Dataset items:
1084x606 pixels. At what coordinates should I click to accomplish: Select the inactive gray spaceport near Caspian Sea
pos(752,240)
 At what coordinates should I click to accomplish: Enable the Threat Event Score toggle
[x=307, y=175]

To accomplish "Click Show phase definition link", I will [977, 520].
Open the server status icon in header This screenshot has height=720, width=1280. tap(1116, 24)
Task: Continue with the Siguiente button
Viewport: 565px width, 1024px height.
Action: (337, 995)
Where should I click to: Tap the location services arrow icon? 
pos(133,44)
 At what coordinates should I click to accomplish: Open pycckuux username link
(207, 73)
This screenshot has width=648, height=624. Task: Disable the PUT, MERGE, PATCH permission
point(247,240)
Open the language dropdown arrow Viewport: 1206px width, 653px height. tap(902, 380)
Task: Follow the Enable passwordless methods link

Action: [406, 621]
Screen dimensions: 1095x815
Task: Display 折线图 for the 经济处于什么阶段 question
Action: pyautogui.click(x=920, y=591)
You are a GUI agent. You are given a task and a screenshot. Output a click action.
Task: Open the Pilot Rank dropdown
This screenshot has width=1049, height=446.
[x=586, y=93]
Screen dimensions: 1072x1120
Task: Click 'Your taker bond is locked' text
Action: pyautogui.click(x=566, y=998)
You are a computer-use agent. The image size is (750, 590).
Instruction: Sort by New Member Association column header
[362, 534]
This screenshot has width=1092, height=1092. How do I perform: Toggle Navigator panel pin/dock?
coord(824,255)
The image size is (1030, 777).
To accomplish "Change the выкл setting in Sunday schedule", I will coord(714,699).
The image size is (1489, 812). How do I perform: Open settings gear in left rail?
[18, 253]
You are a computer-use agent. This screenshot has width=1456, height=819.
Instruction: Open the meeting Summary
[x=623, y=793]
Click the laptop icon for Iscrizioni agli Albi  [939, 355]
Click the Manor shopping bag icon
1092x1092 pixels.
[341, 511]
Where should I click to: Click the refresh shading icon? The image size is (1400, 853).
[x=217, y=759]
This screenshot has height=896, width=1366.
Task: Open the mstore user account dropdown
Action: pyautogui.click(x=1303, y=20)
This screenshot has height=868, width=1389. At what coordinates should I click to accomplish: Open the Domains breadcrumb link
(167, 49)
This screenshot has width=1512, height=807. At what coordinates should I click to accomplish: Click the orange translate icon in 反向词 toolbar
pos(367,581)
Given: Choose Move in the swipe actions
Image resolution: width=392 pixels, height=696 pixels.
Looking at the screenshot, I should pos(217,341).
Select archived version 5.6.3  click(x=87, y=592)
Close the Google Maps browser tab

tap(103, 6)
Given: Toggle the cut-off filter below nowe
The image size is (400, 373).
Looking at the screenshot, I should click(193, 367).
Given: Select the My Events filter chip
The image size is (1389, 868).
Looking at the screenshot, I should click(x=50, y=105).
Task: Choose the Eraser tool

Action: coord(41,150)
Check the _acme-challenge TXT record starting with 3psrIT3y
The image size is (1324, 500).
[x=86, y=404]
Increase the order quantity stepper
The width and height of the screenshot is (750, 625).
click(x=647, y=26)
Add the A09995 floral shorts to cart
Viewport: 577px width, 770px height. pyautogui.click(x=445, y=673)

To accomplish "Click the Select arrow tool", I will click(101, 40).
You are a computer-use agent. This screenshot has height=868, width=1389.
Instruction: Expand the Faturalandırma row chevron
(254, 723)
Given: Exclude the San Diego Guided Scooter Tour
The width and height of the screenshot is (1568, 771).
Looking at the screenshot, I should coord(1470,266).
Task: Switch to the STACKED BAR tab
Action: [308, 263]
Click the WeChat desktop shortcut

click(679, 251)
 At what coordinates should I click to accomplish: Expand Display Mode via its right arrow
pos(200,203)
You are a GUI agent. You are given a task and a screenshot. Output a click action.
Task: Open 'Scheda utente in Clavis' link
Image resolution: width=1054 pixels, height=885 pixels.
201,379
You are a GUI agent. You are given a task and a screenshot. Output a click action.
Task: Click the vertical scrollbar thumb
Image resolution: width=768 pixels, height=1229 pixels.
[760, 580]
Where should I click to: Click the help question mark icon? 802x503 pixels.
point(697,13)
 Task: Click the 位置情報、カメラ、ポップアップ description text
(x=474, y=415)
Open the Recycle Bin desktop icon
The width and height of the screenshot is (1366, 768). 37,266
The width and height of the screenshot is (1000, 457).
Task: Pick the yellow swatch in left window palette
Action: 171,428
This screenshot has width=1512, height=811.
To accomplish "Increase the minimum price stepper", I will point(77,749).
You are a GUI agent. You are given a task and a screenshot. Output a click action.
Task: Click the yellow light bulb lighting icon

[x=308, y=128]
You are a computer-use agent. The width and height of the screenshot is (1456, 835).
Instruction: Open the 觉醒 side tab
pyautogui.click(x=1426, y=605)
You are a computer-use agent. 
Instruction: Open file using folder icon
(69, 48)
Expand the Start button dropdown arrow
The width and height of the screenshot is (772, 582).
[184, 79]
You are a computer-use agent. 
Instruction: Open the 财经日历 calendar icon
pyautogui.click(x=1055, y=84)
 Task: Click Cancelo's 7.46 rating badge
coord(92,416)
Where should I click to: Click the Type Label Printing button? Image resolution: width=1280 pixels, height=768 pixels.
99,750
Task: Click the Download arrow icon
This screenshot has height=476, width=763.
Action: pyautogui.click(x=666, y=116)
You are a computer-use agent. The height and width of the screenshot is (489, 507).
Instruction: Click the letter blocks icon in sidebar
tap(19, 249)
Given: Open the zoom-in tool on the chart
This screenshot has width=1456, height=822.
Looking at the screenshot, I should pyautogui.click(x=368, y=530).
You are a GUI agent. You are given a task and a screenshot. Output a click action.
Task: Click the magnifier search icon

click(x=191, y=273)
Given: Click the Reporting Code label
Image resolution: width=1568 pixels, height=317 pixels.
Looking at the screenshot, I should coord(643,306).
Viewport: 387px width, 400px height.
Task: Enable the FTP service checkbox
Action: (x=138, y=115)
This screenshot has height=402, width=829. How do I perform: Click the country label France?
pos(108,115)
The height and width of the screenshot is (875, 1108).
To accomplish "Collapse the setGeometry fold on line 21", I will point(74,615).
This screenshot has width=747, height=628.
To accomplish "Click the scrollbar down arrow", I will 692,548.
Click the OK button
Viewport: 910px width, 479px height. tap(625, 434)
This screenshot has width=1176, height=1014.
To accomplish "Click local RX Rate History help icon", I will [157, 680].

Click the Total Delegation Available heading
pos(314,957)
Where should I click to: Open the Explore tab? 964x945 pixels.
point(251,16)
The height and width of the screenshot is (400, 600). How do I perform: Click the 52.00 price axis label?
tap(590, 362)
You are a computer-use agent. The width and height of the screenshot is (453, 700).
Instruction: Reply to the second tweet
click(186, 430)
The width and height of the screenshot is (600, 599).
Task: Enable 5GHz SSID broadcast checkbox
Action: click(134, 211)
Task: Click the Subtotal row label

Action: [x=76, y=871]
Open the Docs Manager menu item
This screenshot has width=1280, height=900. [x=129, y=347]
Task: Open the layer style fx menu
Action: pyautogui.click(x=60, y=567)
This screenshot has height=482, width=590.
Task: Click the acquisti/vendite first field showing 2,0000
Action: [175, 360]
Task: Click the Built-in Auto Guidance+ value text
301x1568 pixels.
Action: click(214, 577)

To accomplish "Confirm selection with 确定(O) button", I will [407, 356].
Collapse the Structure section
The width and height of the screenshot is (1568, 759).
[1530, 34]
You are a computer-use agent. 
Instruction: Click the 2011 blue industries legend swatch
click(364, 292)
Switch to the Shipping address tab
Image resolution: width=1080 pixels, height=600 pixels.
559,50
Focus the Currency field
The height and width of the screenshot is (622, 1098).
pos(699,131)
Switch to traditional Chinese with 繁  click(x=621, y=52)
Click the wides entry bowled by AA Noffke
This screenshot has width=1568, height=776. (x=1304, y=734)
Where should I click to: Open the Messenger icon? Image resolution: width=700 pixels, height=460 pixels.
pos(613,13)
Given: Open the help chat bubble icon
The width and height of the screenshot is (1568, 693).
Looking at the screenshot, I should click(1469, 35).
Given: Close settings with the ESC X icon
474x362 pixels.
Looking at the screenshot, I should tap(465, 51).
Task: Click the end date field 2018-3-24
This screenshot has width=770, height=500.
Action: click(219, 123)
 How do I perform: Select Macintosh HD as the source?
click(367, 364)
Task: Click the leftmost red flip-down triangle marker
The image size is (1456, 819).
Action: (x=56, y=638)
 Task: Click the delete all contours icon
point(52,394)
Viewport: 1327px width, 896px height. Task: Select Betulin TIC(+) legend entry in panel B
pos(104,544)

• [Problem to solve] Rewrite the rows from the line with "Task: Follow the" up to and including the line with "Action: pyautogui.click(x=920, y=591)", replacing "passwordless methods" with "sign-in options" and keeping everything else the same.

• [Right answer]
Task: Follow the Enable sign-in options link

Action: [406, 621]
Screen dimensions: 1095x815
Task: Display 折线图 for the 经济处于什么阶段 question
Action: pyautogui.click(x=920, y=591)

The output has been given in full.